-- Activity --
Here are the records. Write out exactly the lines between the one holding "Viewport: 956px width, 523px height." and the one holding "Task: Click the paint roller icon", inclusive.

════════

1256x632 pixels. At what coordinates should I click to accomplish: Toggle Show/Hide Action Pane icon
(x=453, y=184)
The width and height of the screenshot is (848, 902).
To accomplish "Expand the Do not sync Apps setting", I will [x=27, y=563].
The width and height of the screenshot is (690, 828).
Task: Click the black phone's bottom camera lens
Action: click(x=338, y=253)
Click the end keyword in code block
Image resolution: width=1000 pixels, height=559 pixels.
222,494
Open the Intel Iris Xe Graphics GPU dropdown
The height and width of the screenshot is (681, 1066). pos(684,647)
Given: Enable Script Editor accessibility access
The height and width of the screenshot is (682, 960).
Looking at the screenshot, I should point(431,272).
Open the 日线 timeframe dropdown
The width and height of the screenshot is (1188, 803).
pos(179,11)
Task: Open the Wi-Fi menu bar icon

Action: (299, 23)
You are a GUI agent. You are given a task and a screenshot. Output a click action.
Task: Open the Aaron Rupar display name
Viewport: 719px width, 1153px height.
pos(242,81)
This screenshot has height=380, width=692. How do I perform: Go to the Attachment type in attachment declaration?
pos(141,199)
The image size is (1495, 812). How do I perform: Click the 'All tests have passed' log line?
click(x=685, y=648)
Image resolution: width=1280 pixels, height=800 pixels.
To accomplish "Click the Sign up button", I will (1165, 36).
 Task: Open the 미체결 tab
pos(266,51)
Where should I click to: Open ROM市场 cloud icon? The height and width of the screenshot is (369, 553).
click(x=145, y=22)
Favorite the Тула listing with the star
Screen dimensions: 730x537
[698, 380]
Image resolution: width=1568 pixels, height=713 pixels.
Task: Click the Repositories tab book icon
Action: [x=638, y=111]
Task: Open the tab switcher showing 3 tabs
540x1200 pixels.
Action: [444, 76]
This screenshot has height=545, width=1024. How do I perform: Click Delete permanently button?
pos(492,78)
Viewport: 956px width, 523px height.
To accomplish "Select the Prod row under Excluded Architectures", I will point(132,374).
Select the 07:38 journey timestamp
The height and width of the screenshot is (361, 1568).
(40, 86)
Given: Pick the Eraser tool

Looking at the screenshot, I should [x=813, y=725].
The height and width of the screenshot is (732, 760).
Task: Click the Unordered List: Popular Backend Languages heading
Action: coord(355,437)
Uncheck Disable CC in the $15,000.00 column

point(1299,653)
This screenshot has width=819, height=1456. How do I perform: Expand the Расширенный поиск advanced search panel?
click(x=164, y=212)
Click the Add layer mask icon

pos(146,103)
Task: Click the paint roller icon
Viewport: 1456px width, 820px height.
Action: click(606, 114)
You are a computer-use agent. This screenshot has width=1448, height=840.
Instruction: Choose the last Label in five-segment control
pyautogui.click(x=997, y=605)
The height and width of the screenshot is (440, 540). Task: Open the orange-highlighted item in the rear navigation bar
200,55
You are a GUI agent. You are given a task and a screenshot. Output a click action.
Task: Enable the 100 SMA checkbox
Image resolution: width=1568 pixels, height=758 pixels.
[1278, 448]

════════

-- Expected output --
Viewport: 956px width, 523px height.
To accomplish "Select the Prod row under Excluded Architectures", I will point(132,374).
Select the 07:38 journey timestamp
The height and width of the screenshot is (361, 1568).
(40, 86)
Given: Pick the Eraser tool

Looking at the screenshot, I should [x=813, y=725].
The height and width of the screenshot is (732, 760).
Task: Click the Unordered List: Popular Backend Languages heading
Action: coord(355,437)
Uncheck Disable CC in the $15,000.00 column

point(1299,653)
This screenshot has width=819, height=1456. How do I perform: Expand the Расширенный поиск advanced search panel?
click(x=164, y=212)
Click the Add layer mask icon

pos(146,103)
Task: Click the paint roller icon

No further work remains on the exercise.